» **What you are asked to do**
Up to and including the line that contains "Given: Toggle Incognito mode in browser", return every line from the start of the data, unchanged.

(Stored entries)
┌──

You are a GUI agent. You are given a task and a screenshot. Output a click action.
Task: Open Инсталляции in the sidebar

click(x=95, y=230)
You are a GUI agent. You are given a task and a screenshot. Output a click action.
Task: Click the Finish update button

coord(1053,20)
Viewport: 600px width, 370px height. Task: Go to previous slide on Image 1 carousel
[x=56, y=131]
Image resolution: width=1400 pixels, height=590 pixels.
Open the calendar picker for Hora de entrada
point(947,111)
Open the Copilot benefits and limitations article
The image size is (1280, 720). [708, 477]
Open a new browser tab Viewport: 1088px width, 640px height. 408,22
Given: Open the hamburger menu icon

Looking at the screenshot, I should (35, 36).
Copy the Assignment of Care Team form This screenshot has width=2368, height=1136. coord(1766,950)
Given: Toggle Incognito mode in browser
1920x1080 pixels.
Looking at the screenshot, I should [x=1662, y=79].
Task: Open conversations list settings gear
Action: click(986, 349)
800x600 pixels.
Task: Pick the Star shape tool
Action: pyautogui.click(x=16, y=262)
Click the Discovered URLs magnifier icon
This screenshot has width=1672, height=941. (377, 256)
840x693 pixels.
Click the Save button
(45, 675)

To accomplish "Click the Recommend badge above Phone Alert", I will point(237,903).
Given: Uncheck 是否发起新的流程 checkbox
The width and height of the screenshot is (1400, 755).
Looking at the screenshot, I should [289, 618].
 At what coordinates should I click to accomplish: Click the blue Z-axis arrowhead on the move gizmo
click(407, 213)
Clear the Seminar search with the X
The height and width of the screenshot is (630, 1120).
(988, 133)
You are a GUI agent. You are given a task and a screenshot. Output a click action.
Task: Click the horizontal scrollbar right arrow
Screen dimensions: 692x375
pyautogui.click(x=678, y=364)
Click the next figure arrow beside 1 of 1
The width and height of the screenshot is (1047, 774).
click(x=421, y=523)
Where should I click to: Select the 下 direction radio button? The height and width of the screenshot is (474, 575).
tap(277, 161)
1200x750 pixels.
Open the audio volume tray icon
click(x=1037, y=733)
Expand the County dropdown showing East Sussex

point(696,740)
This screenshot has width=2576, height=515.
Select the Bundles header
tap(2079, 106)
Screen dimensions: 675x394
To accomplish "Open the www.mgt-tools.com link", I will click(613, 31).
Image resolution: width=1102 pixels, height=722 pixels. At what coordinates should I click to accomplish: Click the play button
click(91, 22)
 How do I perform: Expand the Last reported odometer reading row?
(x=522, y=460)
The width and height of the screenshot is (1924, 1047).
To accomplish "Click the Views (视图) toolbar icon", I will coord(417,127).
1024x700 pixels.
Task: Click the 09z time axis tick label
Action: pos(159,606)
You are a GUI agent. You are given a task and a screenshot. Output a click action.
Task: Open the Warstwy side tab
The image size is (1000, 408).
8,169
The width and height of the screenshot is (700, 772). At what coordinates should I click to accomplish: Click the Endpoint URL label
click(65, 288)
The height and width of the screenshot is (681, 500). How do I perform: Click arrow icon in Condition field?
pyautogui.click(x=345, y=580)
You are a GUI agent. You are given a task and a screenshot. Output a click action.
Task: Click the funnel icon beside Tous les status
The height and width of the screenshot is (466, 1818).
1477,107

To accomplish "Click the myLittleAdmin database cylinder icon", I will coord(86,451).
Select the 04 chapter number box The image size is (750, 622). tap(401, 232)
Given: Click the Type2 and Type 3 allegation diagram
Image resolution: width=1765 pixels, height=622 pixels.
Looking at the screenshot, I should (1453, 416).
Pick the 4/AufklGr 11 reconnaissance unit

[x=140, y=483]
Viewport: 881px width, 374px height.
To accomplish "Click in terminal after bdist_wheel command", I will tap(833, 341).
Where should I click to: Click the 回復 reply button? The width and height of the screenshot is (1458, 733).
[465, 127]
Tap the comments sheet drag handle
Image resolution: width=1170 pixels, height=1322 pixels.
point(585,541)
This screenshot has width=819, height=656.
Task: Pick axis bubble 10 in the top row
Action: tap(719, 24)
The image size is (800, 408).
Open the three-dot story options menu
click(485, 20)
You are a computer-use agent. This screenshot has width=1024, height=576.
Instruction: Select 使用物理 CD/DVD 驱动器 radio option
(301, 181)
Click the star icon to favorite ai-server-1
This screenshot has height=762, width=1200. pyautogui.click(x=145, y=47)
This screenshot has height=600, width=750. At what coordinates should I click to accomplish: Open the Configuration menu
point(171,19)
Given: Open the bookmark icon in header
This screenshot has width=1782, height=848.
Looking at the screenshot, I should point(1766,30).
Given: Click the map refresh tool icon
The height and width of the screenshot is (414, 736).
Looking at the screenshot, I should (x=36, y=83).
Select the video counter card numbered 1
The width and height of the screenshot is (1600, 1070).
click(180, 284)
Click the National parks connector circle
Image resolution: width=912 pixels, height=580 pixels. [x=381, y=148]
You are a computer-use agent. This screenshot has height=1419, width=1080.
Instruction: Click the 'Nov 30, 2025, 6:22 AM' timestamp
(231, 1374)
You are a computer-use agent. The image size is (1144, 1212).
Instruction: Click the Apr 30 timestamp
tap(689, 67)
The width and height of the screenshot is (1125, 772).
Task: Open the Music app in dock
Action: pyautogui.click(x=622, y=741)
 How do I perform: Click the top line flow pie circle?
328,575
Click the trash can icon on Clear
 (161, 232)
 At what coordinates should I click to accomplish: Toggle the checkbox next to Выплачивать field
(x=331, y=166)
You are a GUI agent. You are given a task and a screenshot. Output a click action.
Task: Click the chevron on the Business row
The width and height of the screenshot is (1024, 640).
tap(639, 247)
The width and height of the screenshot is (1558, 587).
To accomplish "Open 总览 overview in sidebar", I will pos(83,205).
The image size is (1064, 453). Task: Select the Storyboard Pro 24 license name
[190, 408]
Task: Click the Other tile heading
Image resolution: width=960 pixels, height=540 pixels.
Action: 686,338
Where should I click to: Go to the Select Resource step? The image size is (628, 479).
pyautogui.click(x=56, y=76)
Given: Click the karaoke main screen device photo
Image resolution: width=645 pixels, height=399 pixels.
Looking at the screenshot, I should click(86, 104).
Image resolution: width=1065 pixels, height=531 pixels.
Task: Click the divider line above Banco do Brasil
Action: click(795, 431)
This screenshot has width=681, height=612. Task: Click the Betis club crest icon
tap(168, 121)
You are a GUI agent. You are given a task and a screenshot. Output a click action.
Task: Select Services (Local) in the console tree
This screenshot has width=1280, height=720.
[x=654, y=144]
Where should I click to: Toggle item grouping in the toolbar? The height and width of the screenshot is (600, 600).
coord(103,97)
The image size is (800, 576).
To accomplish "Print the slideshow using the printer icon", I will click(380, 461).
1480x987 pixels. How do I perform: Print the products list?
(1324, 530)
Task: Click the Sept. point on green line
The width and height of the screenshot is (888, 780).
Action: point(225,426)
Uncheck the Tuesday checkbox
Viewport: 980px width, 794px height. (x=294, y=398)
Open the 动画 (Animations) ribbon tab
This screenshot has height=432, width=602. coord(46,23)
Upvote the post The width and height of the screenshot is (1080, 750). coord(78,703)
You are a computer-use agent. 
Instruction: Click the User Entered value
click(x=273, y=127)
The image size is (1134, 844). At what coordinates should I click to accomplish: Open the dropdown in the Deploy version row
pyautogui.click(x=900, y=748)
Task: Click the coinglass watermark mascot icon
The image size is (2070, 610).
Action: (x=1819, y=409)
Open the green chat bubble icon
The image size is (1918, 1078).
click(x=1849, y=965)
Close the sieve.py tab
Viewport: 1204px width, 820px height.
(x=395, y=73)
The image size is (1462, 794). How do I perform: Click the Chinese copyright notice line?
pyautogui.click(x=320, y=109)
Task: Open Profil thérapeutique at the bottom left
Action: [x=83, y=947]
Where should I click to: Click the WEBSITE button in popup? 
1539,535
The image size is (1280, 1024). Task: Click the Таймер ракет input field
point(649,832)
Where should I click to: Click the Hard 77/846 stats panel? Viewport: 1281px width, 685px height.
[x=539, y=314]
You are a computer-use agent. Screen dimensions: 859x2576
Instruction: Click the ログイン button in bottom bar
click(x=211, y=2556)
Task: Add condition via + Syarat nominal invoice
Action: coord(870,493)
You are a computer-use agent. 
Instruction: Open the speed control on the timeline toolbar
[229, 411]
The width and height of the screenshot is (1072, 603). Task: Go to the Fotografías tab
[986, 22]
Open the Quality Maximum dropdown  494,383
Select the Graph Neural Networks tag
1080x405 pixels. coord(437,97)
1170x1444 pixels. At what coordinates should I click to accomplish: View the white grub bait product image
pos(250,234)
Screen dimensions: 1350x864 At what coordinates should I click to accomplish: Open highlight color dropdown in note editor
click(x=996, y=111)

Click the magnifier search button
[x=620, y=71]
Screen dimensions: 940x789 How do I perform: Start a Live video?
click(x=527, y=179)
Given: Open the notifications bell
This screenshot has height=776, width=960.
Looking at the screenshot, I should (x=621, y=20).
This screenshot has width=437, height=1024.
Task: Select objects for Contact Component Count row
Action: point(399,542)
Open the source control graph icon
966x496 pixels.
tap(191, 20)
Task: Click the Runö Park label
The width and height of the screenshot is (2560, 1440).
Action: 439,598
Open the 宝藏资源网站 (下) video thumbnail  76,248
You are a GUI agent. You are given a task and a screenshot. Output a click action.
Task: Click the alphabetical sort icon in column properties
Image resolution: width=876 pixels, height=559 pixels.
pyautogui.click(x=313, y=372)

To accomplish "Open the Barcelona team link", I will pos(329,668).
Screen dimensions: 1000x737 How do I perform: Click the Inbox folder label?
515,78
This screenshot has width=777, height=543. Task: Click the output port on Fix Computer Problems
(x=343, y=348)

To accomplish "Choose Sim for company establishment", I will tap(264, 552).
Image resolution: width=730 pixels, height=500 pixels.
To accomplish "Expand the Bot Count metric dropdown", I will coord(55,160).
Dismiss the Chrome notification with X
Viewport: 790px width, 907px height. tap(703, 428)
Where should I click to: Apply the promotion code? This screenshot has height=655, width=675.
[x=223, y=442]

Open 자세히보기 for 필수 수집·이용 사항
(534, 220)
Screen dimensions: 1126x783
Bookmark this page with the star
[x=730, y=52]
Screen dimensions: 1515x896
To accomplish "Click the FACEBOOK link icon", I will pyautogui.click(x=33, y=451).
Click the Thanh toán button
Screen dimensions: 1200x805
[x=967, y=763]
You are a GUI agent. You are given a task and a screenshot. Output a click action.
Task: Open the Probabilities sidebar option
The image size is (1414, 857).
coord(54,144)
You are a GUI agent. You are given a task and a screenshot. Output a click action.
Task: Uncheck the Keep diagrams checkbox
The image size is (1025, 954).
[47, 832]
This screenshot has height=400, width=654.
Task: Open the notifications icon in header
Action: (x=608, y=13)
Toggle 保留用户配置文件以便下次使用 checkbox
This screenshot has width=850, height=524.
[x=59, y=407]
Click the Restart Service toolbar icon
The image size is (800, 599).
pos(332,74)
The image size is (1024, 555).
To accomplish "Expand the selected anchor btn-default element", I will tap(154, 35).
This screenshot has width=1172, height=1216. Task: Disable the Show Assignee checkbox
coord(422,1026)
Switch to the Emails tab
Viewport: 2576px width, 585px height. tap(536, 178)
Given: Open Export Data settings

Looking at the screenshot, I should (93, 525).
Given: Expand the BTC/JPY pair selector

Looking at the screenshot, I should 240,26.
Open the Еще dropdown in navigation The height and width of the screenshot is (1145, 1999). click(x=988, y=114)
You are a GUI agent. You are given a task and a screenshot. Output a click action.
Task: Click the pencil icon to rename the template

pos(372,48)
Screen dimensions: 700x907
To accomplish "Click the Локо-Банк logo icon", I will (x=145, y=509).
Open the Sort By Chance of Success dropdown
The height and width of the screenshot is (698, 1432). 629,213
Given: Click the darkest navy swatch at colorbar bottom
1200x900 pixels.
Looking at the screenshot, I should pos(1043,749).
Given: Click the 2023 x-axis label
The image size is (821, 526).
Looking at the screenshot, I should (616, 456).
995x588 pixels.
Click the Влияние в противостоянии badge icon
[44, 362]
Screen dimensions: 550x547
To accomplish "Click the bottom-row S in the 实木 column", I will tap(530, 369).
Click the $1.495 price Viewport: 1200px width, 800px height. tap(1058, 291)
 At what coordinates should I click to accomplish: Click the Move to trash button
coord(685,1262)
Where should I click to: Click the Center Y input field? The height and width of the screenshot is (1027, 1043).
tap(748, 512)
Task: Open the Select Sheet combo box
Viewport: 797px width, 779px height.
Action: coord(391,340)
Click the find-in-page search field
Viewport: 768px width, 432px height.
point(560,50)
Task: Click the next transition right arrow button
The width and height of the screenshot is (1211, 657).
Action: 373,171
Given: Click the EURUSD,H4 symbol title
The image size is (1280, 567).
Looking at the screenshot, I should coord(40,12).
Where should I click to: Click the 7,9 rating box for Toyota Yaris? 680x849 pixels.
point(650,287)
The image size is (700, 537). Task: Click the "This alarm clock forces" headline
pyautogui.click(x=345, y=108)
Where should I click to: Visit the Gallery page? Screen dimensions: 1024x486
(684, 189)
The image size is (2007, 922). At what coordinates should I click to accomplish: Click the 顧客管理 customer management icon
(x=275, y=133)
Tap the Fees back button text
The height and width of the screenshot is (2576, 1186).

└──

» **The completed task**
You are a GUI agent. You are given a task and a screenshot. Output a click action.
Task: Open Инсталляции in the sidebar

click(x=95, y=230)
You are a GUI agent. You are given a task and a screenshot. Output a click action.
Task: Click the Finish update button

coord(1053,20)
Viewport: 600px width, 370px height. Task: Go to previous slide on Image 1 carousel
[x=56, y=131]
Image resolution: width=1400 pixels, height=590 pixels.
Open the calendar picker for Hora de entrada
point(947,111)
Open the Copilot benefits and limitations article
The image size is (1280, 720). [708, 477]
Open a new browser tab Viewport: 1088px width, 640px height. 408,22
Given: Open the hamburger menu icon

Looking at the screenshot, I should (35, 36).
Copy the Assignment of Care Team form This screenshot has width=2368, height=1136. coord(1766,950)
Given: Toggle Incognito mode in browser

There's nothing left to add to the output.